The debtor's Schedule D and Chapter 13 plan list Panhandle as secured by the vehicle, while Panhandle's now-withdrawn proof of claim stated it was secured by the account deposits. After much confusion over who is secured by what, it became clear that Panhandle had no security interest in the vehicle and should not have been in the Chapter 13 plan. Mr. Morrison eventually paid Panhandle's claim in full.
Mr. Morrison is on the certificate of title as first lienholder. However, Mr. Morrison admitted at the April 30 hearing that he forgot to have the debtor sign a security agreement granting Mr. Morrison a security interest in the purchased vehicle. Mr. Morrison argues that notation on the title is sufficient to establish a security interest in the vehicle. The debtor argues that the security for his promissory note was the account money, not the vehicle, and with no security interest in the vehicle, Mr. Morrison should remove his name from the title and surrender the title to the debtor.
After the hearing on the debtor's motion, Mr. Morrison moved for stay relief to repossess the vehicle and also moved (in the alternative) for adequate protection. As of the June 11 hearing on this motion, the debtor was current in his plan payments. Mr. Morrison, however, has not been receiving distributions because the debtor thought Panhandle, not Mr. Morrison, was secured by the vehicle. Mr. Morrison received late notice of the bankruptcy case because the debtor did not put him on the mailing matrix. Mr. Morrison thus appeared only after the debtor's plan was confirmed. The outcome of Mr. Morrison's motion depends on the outcome of the debtor's motion, and so the Court will discuss the debtor's motion first.
Conclusions of Law
"Property interests are created and defined by state law." Butner v. U.S., 440 U.S. 48, 55 (1979). The issue here is whether a creditor's name on a vehicle's title certificate, without a security agreement, creates a security interest in the vehicle. The debtor purchased the car in Florida from a Florida corporation while the debtor was a Florida resident, and the State of Florida issued the certificate of title. No one has suggested any law other than Florida law would apply. The Court will thus look to Florida law.
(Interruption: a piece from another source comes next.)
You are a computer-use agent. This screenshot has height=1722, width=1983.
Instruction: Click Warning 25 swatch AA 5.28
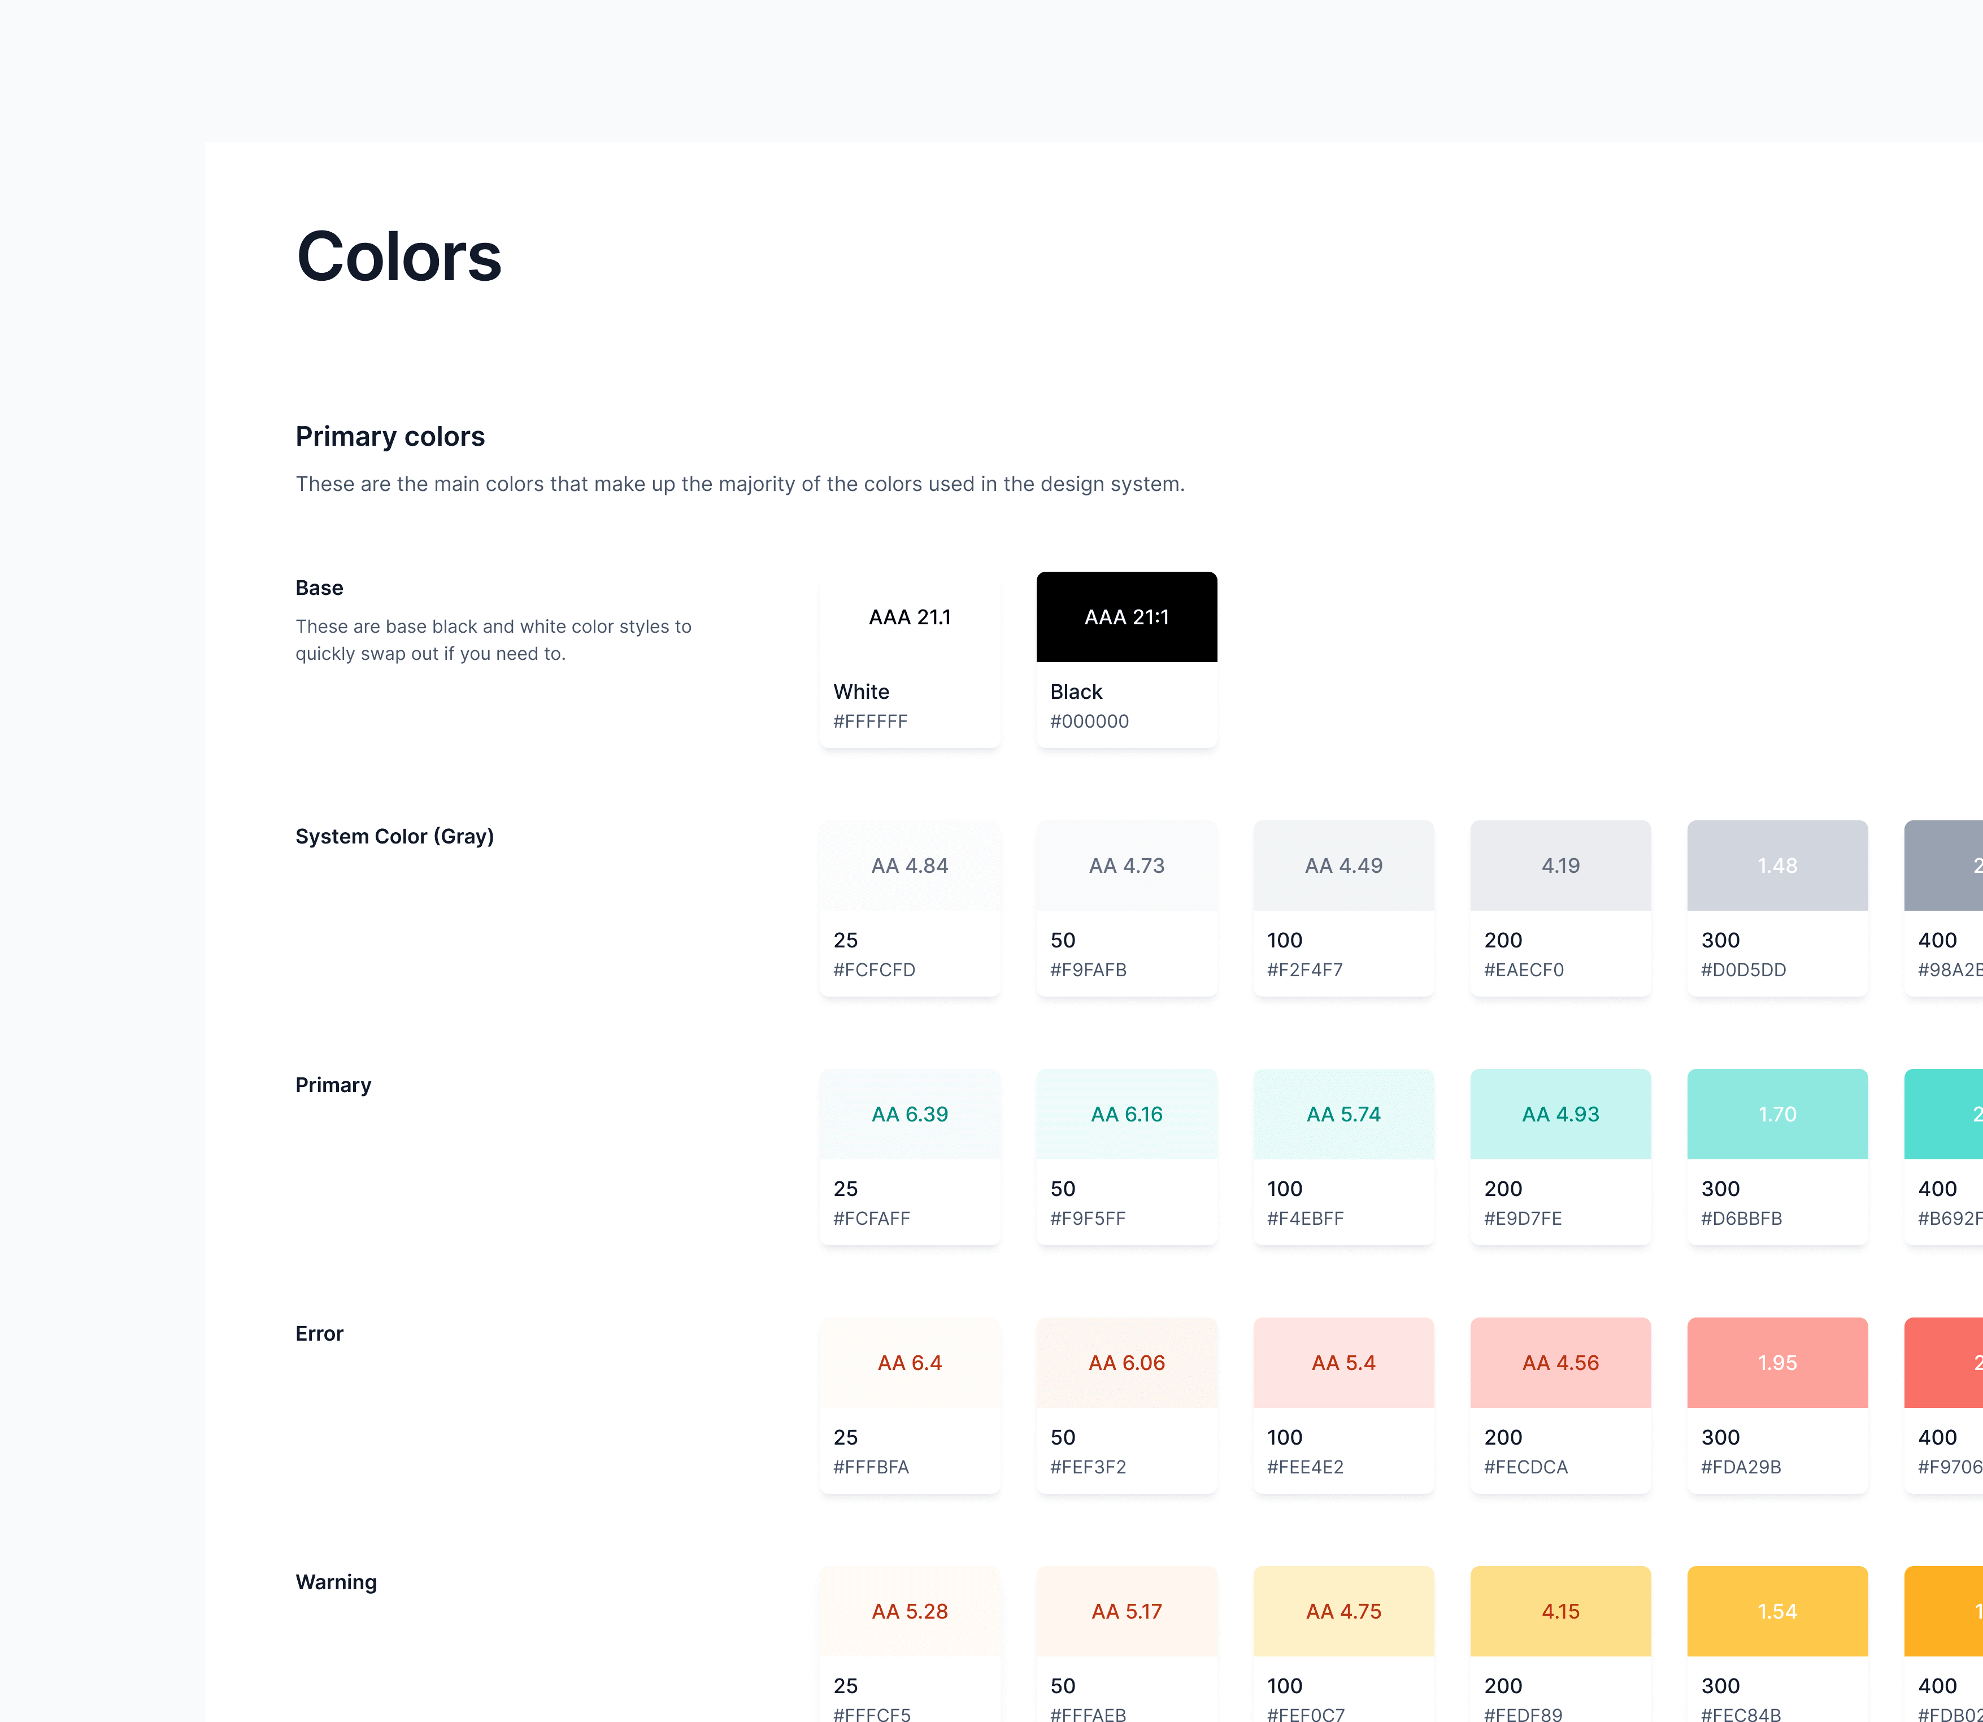click(909, 1611)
Section 679.3031 of the Florida Statutes Annotated arguably compels the Court to apply Florida law. That section states, "The local law of the jurisdiction under whose certificate of title the goods are covered governs perfection, the effect of perfection or nonperfection, and the priority of a security interest in goods covered by a certificate of title from the time the goods become covered by the certificate of title until the goods cease to be covered by the certificate of title." Fla. Stat. Ann. § 679.3031(3). See also
The Florida courts construing Florida's laws on secured transactions (Fla. Stat. Ann. §§ 679.1011 et seq.) and motor vehicle title certificates (Fla. Stat. Ann. §§ 319.001 et seq.) have concluded that a bare notation of a lien on a title certificate does not create a security interest. Florida law requires a written security agreement. The most recent Florida case the Court found on this issue is In re Crandall, 346 B.R. 220 (Bankr. M.D. Fla. 2006). Marshaling the relevant statutory and case law authority, the court stated,
"[A]lthough a lien appears on the title to her vehicle, the parties never executed a written security agreement. Under Florida law, to grant a security interest there must be a writing granting the security interest. Fla. Stat. §§ 679.1091; 679.2031; 319.27(2). Recordation of a lien on an automobile certificate of title does not create a security interest, it is merely evidence and a manner of perfection of a security interest if such a security interest was in fact granted. In re Dunlap, 2006 WL 1313160 *2 (Bankr.M.D.Fla.2006); In re Bennett, 208 B.R. 582, 583 (Bankr.S.D.Fla.1997); Coplan Pipe and Supply Co. v. McCann, 132 So.2d 632, 634 (Fla. 3d DCA 1961).Id. at 322.
Mr. Morrison does not dispute that the debtor never signed a security agreement. Without a security agreement, Mr. Morrison never obtained a security interest in the vehicle. With no security interest in the vehicle, Mr. Morrison is not entitled to be noted as a lienholder on the title certificate.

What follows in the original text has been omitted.